Being a Masters coach is a tough job or volunteer responsibility.
Our coaches lead groups of swimmers of varying ages, talents, and desires. Some swimmers want to do repeat 100s on 1:15, some on 1:40. Some swimmers want to do 25s, others 300s. Some swimmers want to mix in strokes, others only want to do freestyle. Oh, and their coach might only have four lanes to work with.
How do coaches every day write a warm-up, preset, main set, kick set, and cool-down that totals about 3,500 yards/meters in 60 to 75 minutes? This in addition to knowing everyone’s names and what’s happening in their lives, ensuring all swimmers are paying their club dues, providing technique advice to everyone, persuading them to compete in meets, and, with some clubs, serving as a lifeguard? What sorcery is this?
I learned just how challenging writing a workout for a large group of people can be in April while swimming with Landshark Aquatic Masters in the Lehigh Valley in Pennsylvania. (I’ve been spoiled swimming with Sarasota Sharks Masters, which has a head coach and several assistant coaches to write and lead workouts.) Like many USMS clubs, Landshark doesn’t have a dedicated coach, meaning swimmers have to bring workouts every day (or repeat one that’s been saved).
I decided to create a "Fast Friday" with a main set I stole from Novaquatics Masters Assistant Coach Joshua Hanson. After 1,100 of warm-up and preset, we went six times through the following: 3 x 25s at 100 race pace with a rest interval of half of your 25 time (so if your goal time was 1:00, you’d rest 7½ seconds after the first and second 25s) and a 125 recovery. This was followed by a cool-down for a quick 2,500.
No, this wasn’t an easy workout to explain. And I ended up miscalculating the total distance and length of the workout despite checking my math several times. But everyone seemed to enjoy it despite my worrying how it would go over.
Writing workouts is just one part of what our coaches do for us every day. Without them coming up with and leading creative sets that push us, we wouldn’t get the health and training benefits from our workouts that we so deeply love.

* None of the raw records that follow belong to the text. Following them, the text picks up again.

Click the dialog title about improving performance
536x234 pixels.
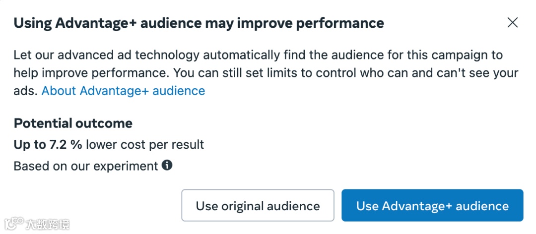pos(199,23)
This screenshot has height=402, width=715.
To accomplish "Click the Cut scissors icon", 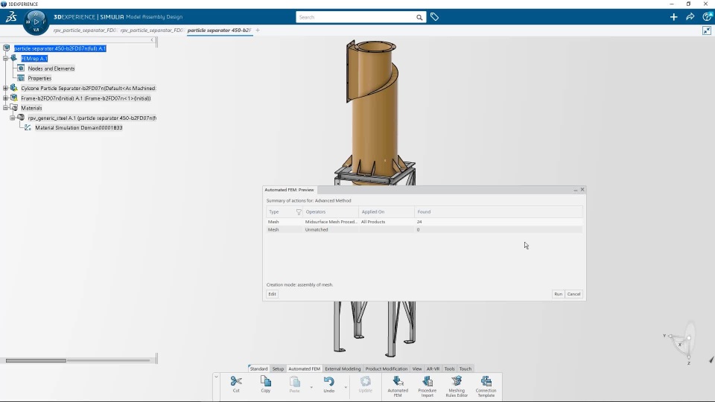I will [236, 382].
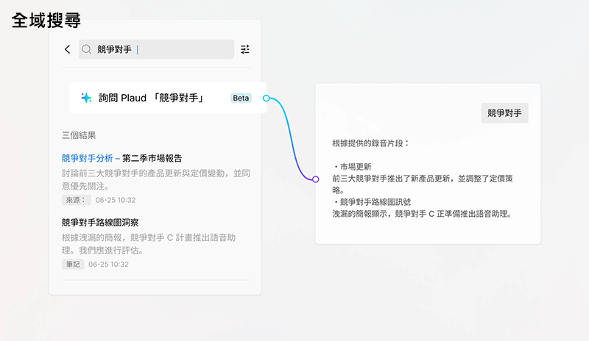Screen dimensions: 589x341
Task: Click the 競爭對手 chip in answer panel
Action: [x=504, y=113]
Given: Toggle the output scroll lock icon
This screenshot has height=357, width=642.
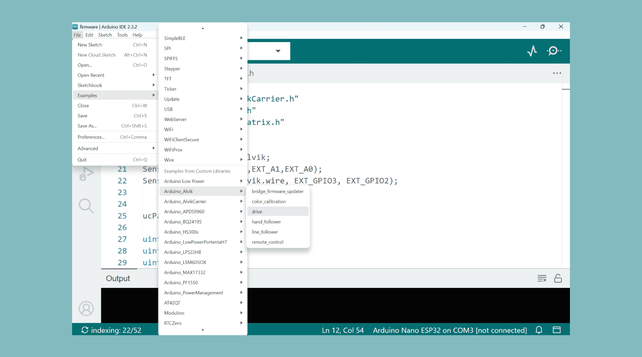Looking at the screenshot, I should tap(558, 279).
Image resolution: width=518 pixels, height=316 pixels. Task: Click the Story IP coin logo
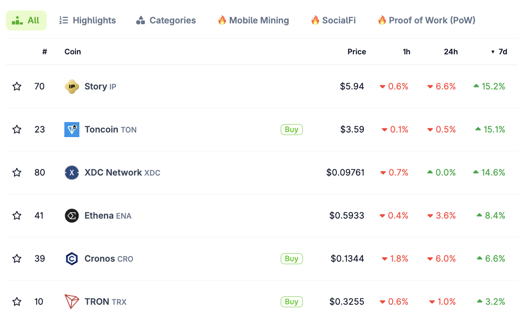[x=71, y=86]
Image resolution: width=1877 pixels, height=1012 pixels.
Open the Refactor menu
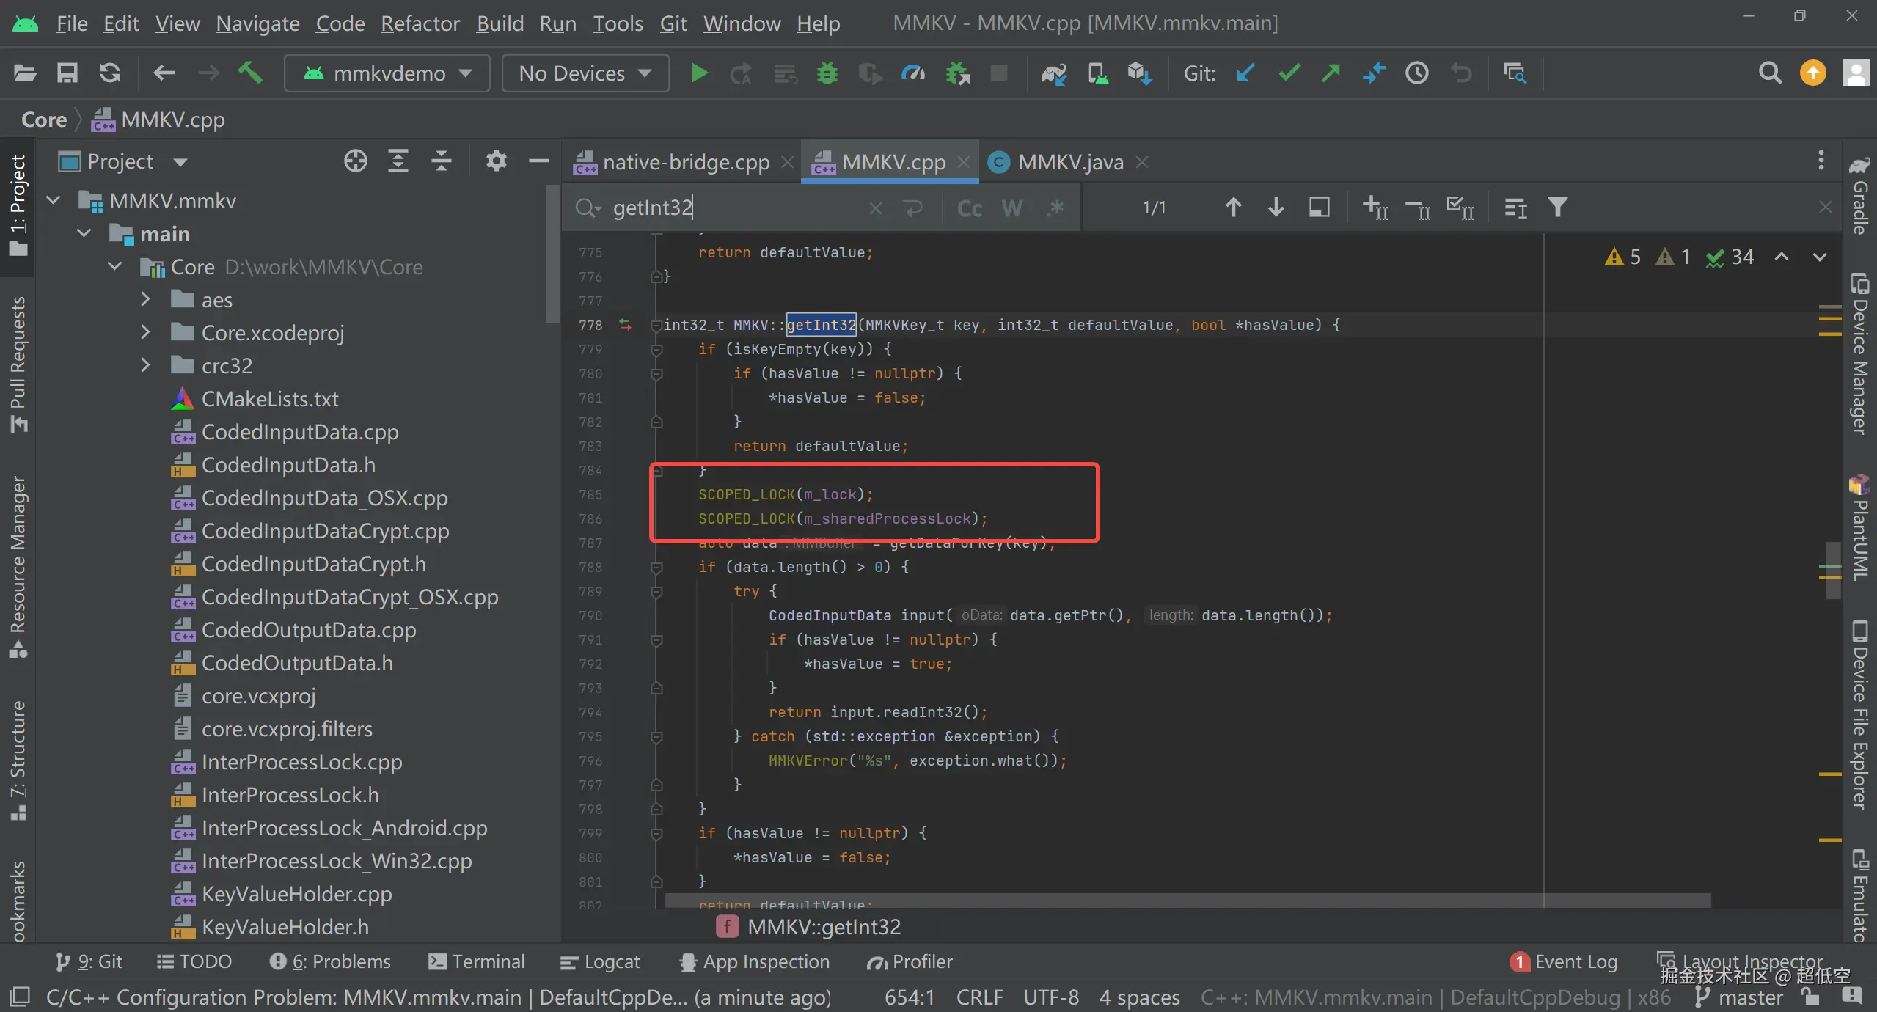tap(420, 23)
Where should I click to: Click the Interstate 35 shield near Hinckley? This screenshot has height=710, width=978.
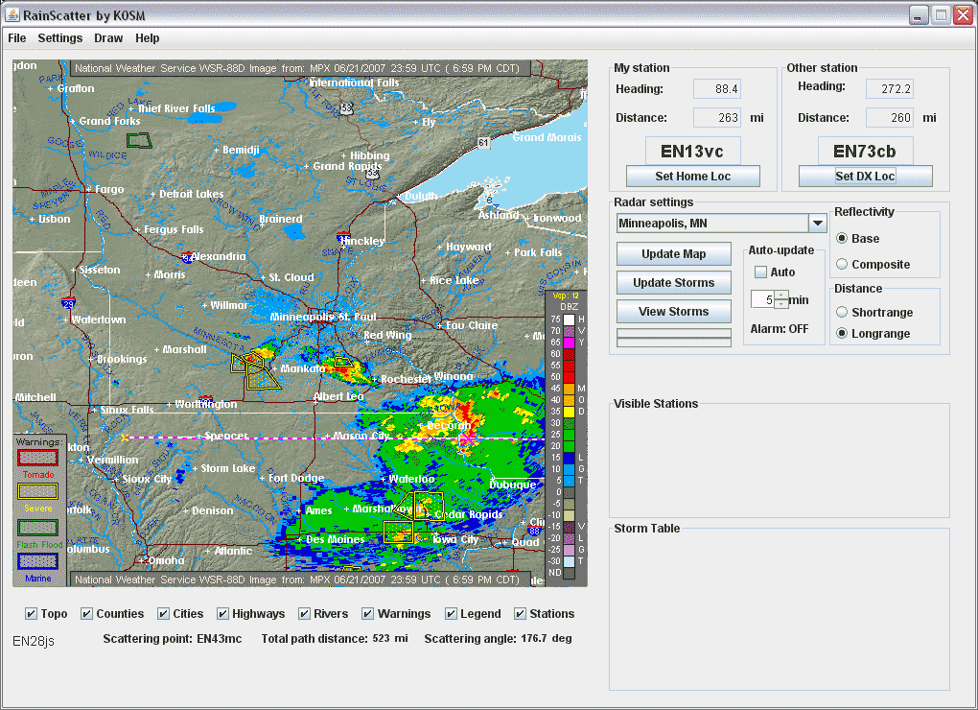[x=343, y=236]
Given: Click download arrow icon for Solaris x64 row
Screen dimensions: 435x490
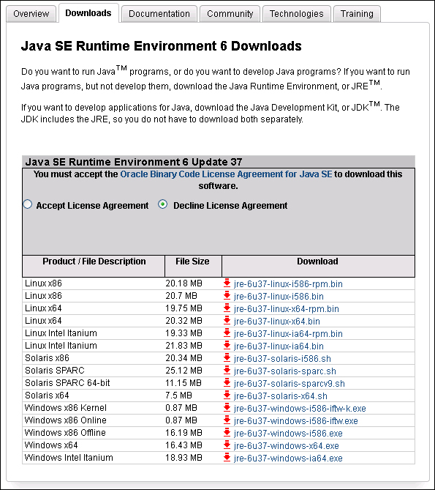Looking at the screenshot, I should [227, 396].
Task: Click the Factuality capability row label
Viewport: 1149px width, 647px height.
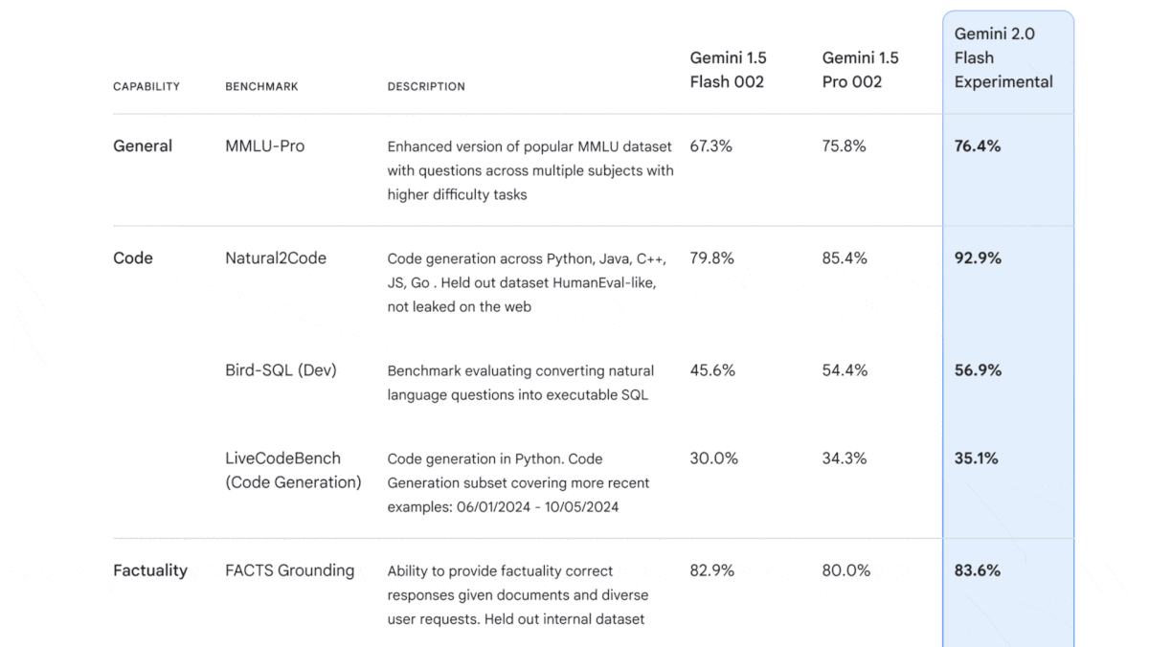Action: (150, 570)
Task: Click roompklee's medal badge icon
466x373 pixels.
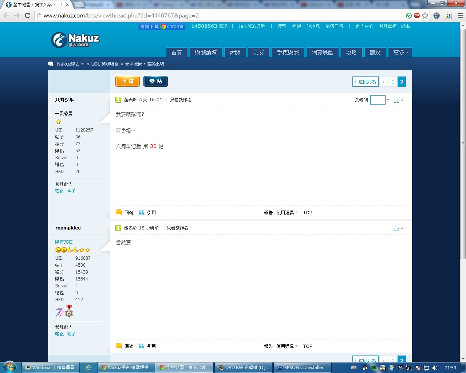Action: pyautogui.click(x=69, y=311)
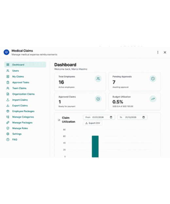The image size is (170, 204).
Task: Open calendar picker in From date field
Action: [x=111, y=117]
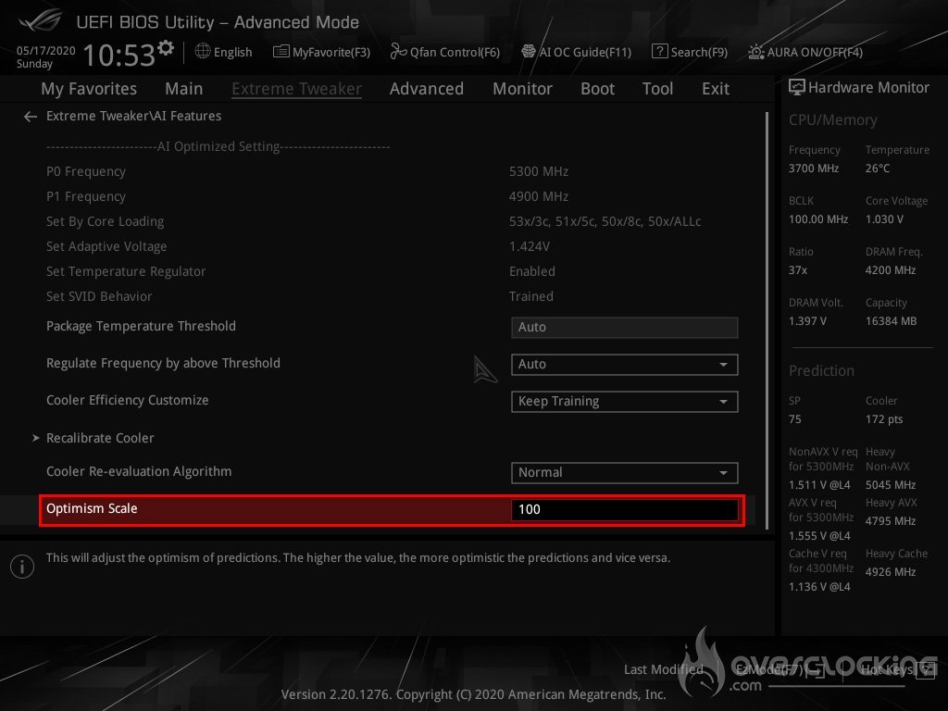
Task: Click the globe icon for English language
Action: [x=203, y=52]
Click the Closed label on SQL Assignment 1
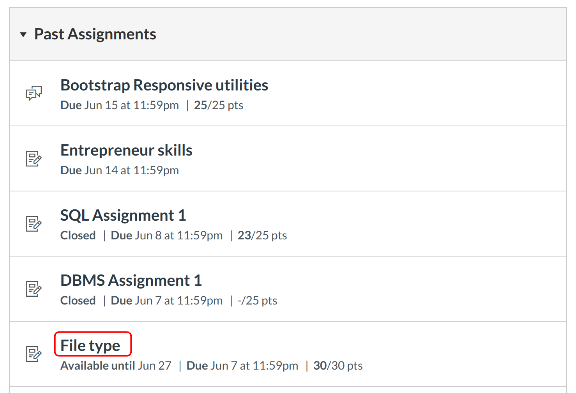The height and width of the screenshot is (393, 576). (x=78, y=235)
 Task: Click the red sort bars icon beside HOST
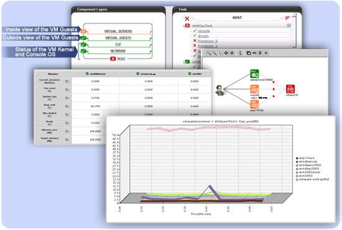287,17
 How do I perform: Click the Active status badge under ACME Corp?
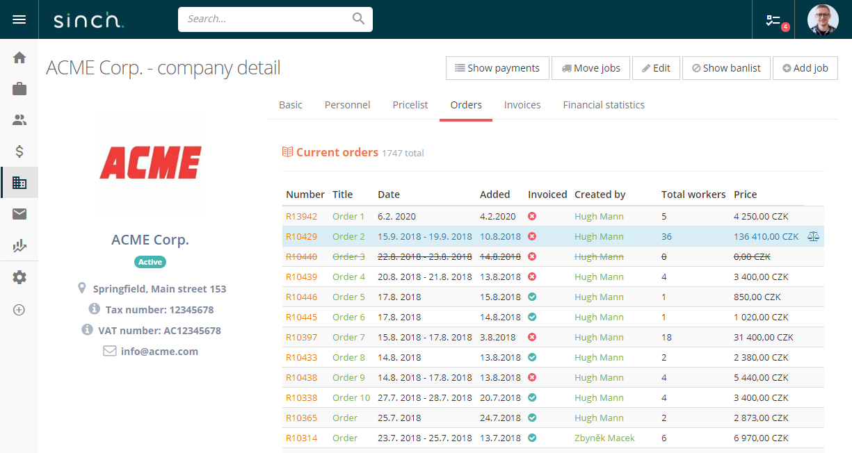150,262
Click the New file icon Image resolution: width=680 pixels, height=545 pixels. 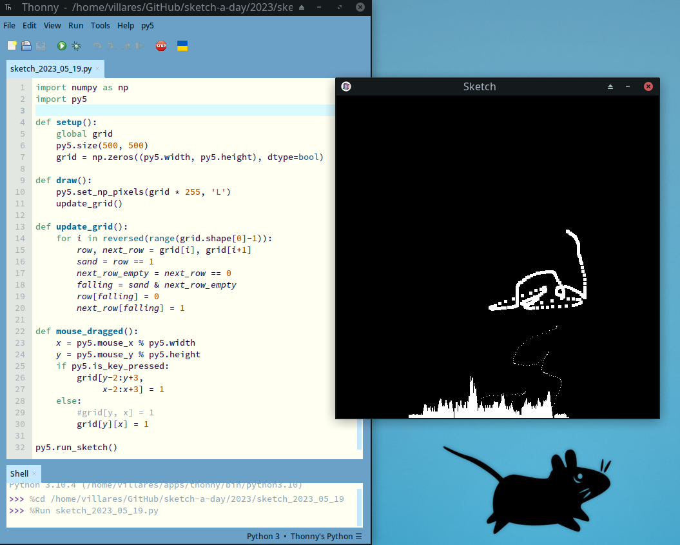click(x=12, y=46)
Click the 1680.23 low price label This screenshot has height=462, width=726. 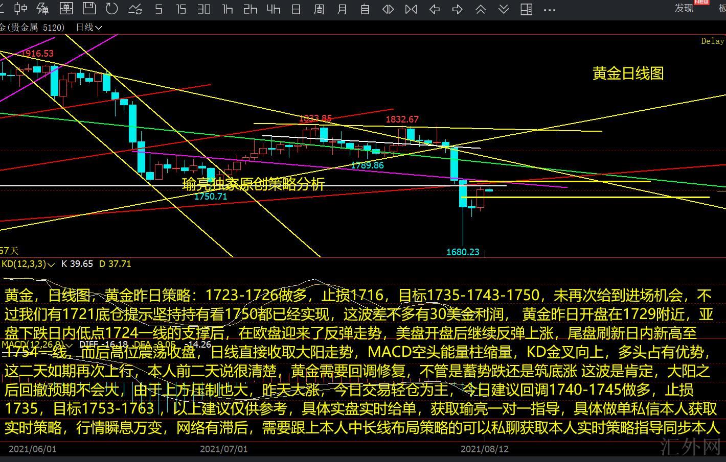coord(463,252)
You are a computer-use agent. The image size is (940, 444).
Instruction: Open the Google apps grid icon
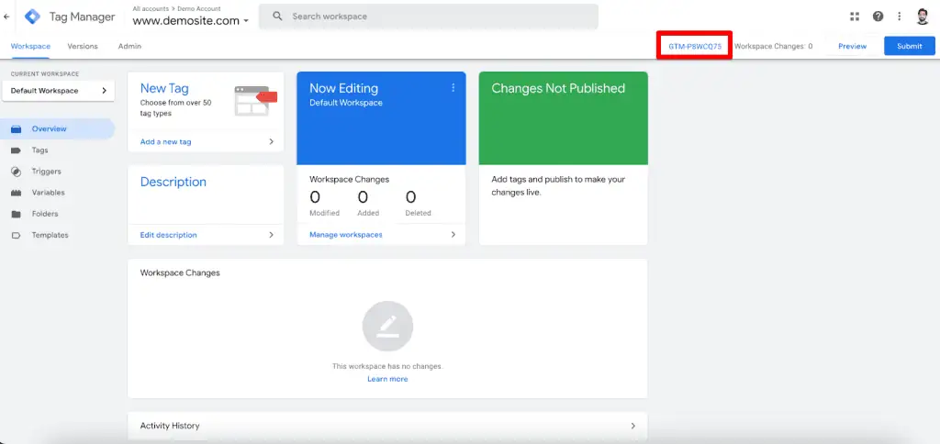pyautogui.click(x=856, y=17)
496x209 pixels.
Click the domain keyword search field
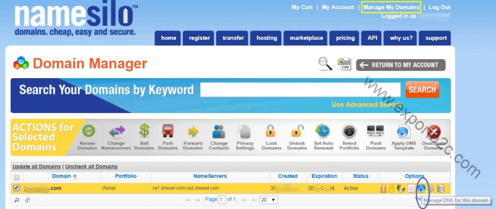tap(300, 90)
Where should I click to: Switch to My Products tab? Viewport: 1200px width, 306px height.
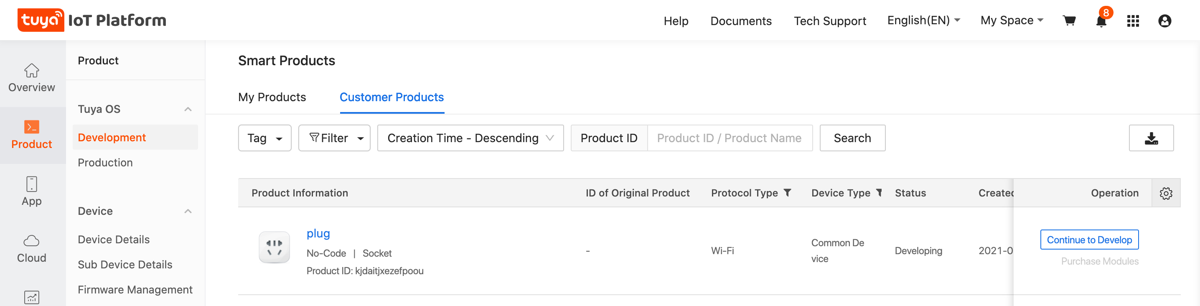272,97
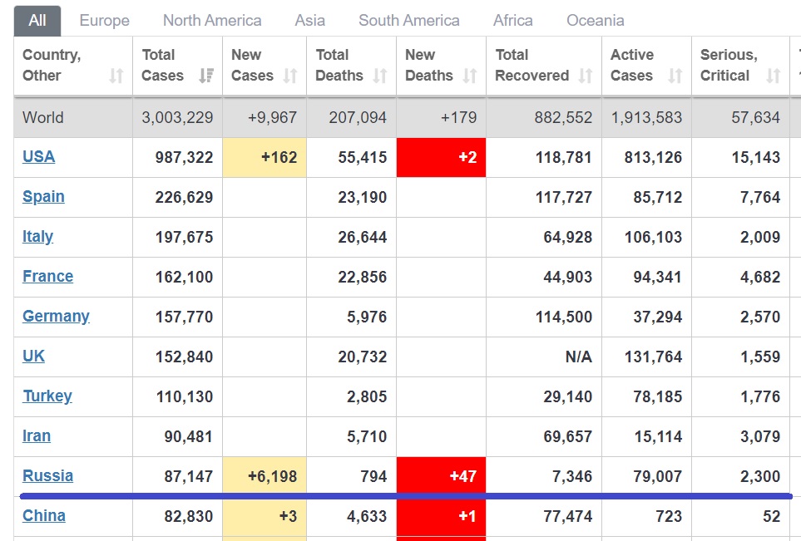Image resolution: width=801 pixels, height=541 pixels.
Task: Open the North America tab
Action: pos(212,20)
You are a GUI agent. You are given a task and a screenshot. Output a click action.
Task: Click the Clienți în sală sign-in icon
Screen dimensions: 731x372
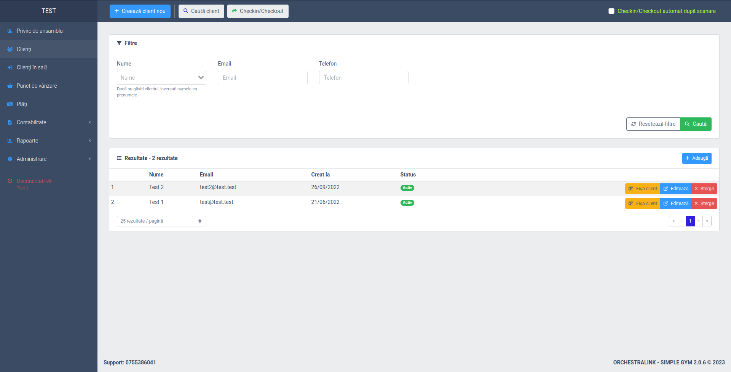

Thanking your coaches is always important, but as we celebrate Coach Appreciation Week, the first full week in October, try to be extra thankful. Think of ways you can appreciate your coaches, whether that’s writing them a note, giving them a present, or letting the facility know how wonderful they are. The fact that they do everything they do as well as they do is amazing.